- Opening Delimiter -

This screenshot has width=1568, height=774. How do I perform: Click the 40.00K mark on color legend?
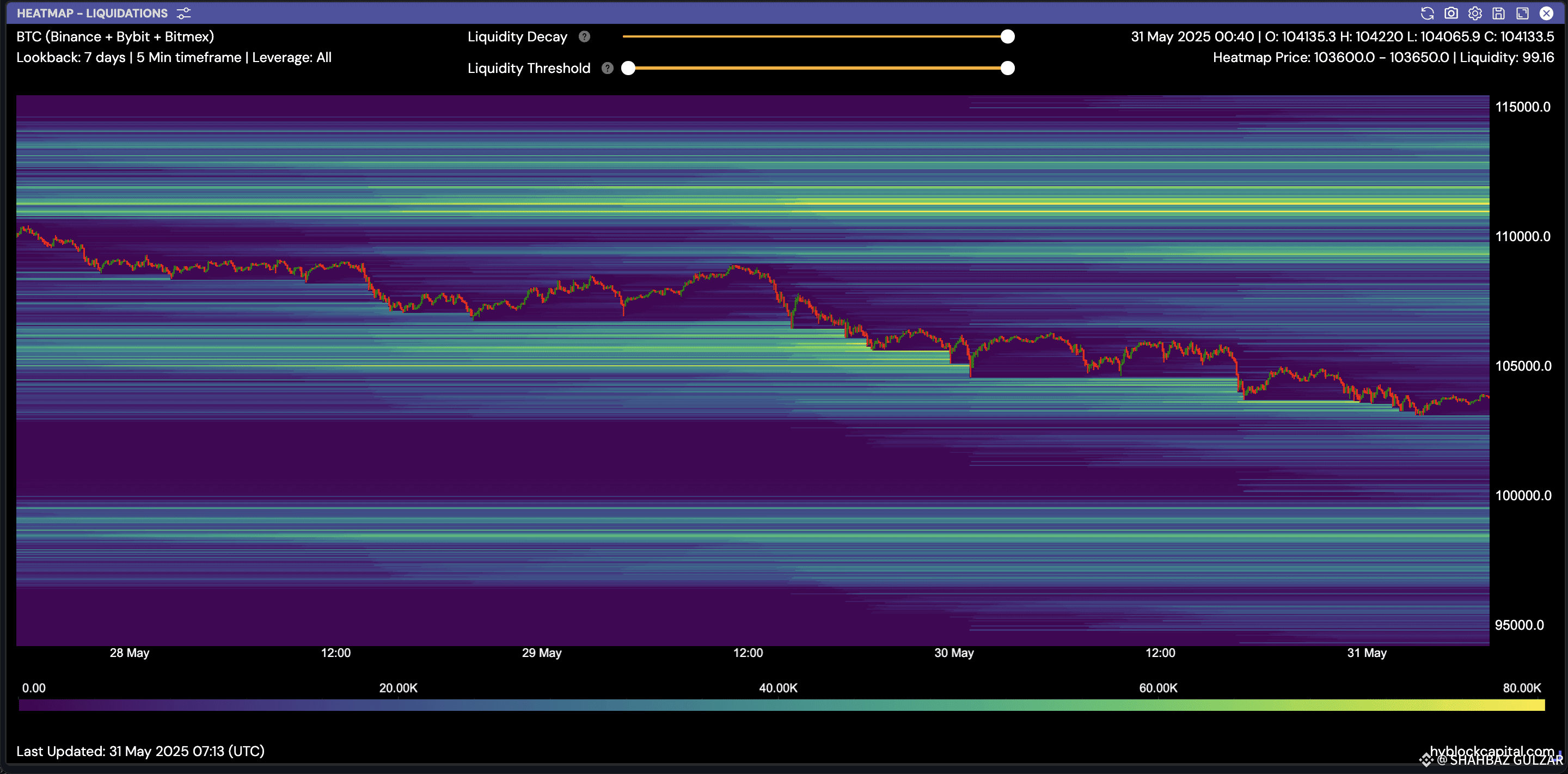[778, 688]
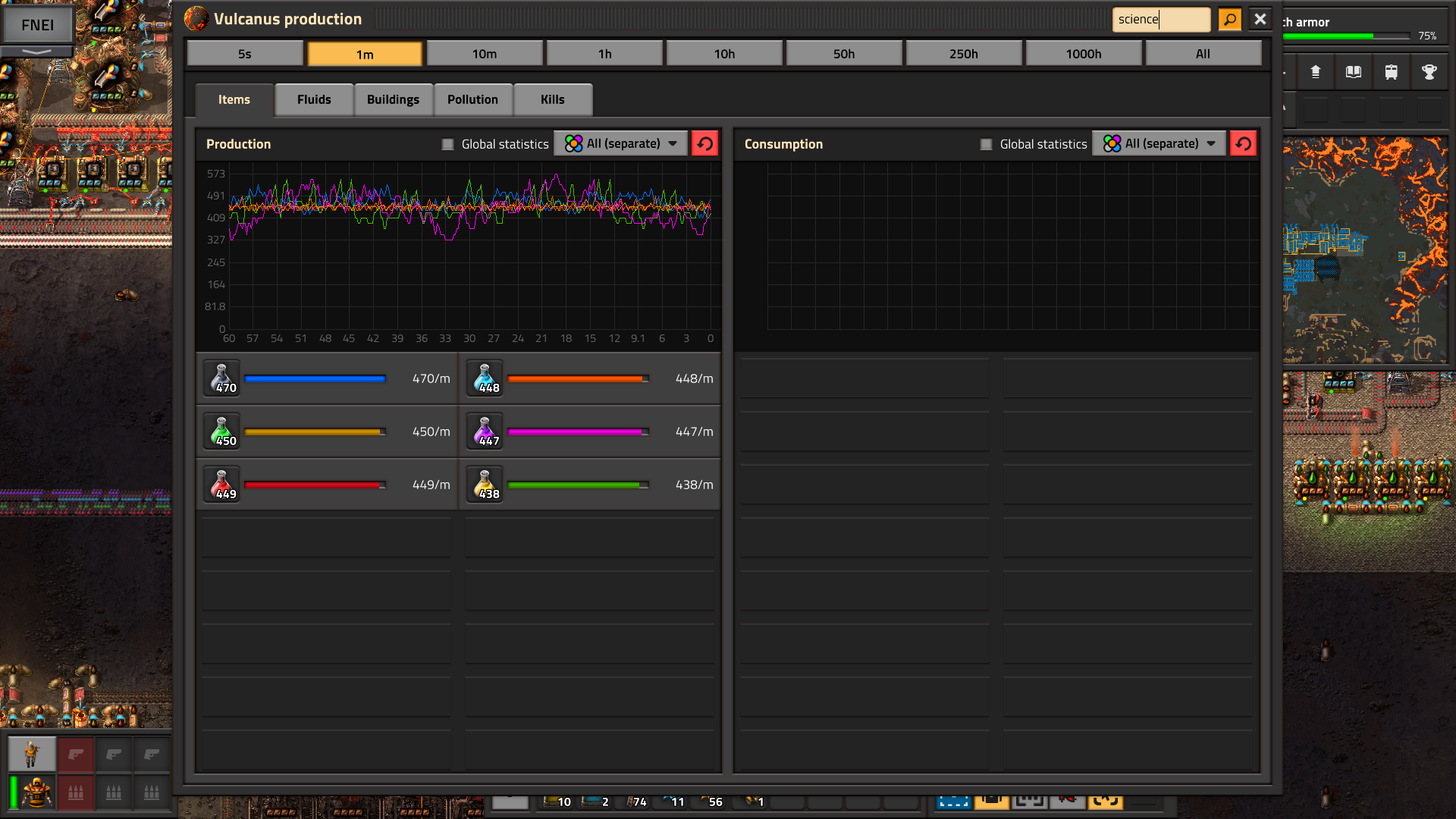Open the FNEI button
This screenshot has width=1456, height=819.
(37, 25)
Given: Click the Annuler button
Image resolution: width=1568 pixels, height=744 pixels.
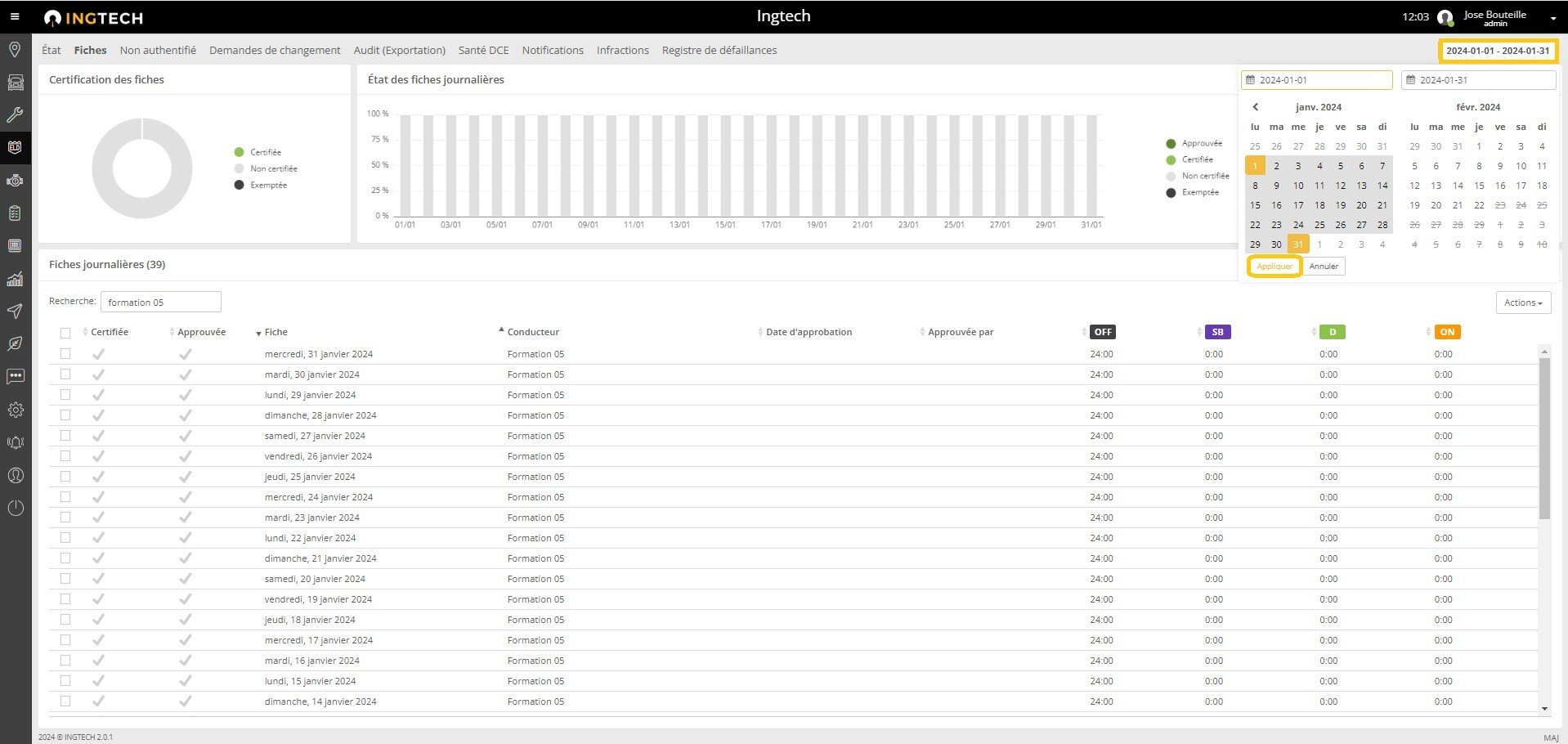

- Closing Delimiter -

[Task to carry out] Go back to the records above and write them out exactly, without the pictures.

[Response box]
This screenshot has width=1568, height=774. How do I perform: Click the 40.00K mark on color legend?
[778, 688]
Open the FNEI button
This screenshot has width=1456, height=819.
(37, 25)
Given: Click the Annuler button
Image resolution: width=1568 pixels, height=744 pixels.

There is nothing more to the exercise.